Im Ältestenrat, in dem übrigens weder die Grünen noch die AFL vertreten waren, habe ich gesagt, dass der CDU an einem breiten Konsens gelegen ist und dass es uns um die Sache geht und nicht um Wahlkampf. Zu dieser Aussage stehe ich nach wie vor! Ganz deutlich weise ich aber die Behauptung zurück, dass im Ältestenrat eine Nicht-Veröffentlichung unserer Vorschläge vereinbart worden sei. Eine Veröffentlichung unseres 10-Punkte-Plans war überhaupt nicht Gegenstand des Gespräches. Über die Darstellung und Unterstellung bin ich persönlich sehr enttäuscht und muss mich schon fragen, wer hier gerade wessen Vertrauensbasis erschüttert!

Angriffe sachlich unbegründet

Völlig unverständlich und geradezu unverschämt werte ich diese unnötige Schärfe, in der unser Bürgermeisterkandidat Christoph Weiland von den anderen Fraktionen, ohne jegliche sachliche Grundlage, angegriffen wird. Bemerkenswert ist übrigens, dass bis heute kein Vertreter der anderen Fraktionen persönlichen Kontakt in dieser Thematik zu Christoph Weiland aufgenommen hat.

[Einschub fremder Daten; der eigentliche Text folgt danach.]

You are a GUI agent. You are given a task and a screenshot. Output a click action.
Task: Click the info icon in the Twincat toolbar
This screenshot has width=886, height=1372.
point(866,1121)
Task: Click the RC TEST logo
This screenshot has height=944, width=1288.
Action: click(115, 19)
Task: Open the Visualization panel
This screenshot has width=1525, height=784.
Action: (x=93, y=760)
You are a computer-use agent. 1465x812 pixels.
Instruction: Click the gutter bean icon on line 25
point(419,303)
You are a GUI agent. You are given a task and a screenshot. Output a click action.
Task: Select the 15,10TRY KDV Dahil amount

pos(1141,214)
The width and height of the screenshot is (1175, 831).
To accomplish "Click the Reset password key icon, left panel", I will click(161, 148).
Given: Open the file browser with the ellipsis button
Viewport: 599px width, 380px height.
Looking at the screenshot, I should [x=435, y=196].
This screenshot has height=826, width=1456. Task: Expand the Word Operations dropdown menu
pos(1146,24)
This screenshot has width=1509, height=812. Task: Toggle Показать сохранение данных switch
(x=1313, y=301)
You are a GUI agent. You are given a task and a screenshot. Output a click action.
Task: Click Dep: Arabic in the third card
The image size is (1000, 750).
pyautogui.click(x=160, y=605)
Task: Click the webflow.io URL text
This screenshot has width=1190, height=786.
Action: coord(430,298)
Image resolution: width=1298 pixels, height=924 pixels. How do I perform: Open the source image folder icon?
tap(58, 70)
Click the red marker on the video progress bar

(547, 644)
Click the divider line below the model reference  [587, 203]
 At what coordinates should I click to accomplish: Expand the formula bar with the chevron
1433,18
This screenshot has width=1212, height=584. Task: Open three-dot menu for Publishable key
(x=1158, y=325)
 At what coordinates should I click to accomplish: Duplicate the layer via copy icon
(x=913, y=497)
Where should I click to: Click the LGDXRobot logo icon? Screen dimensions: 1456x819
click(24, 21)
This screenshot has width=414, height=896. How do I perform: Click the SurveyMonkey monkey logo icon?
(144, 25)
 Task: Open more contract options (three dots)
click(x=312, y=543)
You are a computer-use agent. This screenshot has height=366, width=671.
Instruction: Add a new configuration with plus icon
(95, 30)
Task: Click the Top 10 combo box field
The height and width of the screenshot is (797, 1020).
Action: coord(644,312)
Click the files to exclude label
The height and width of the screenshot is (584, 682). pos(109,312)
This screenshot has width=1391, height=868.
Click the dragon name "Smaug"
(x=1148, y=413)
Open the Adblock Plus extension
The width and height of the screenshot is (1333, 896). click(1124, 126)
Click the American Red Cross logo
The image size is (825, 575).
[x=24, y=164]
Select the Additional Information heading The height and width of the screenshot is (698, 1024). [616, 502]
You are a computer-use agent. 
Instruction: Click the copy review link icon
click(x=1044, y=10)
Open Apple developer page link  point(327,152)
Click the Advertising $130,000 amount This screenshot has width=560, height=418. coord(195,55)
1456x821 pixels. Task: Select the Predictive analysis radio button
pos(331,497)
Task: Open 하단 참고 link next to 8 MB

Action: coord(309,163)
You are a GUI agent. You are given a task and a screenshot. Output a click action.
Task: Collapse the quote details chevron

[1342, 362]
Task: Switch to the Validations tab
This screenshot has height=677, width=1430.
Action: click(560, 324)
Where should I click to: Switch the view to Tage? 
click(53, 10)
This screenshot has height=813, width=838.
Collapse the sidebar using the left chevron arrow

Ein fairer Umgang sieht aus meiner Sicht anders aus.

Ich darf daran erinnern, dass die SPD vor ein paar Wochen ebenfalls ihren Antragsentwurf öffentlich gemacht hat, obwohl dieser wenig konkret war und – wie Herr Bodenheimer von den Grünen so trefflich angemerkt hat – fast ausschließlich „Allgemeinplätze“ enthielt. Die SPD darf also über ihre Vorschläge berichten, der CDU wird dies aber nicht gestattet, oder wie es der Volksmund sagt: „Wenn zwei das Gleiche tun, ist es noch lange nicht dasselbe“. Die Öffentlichkeit hat aber das Recht, sich zu allen Vorschlägen eine eigene Meinung bilden zu können.

Ausreichend Zeit für Nachfragen

Es scheint für die anderen Fraktionen wohl eher eine willkommene Gelegenheit zu sein, sich mit ihrer gespielten Empörung aus der vereinbarten gemeinsamen Linie zu verabschieden. Zeit für Nachfragen oder konstruktive Kritik wäre schon ausreichend vorhanden gewesen, denn schließlich haben wir unseren Vorschlag mit den 10 konkreten Punkten bereits vor zwei Wochen allen anderen Fraktionen zur Verfügung gestellt, worauf es jedoch nicht eine einzige Reaktion gab.

Die CDU wird in der aktuellen Situation die politische Diskussion weiterhin konstruktiv und persönlich wertschätzend gestalten – auch öffentlich.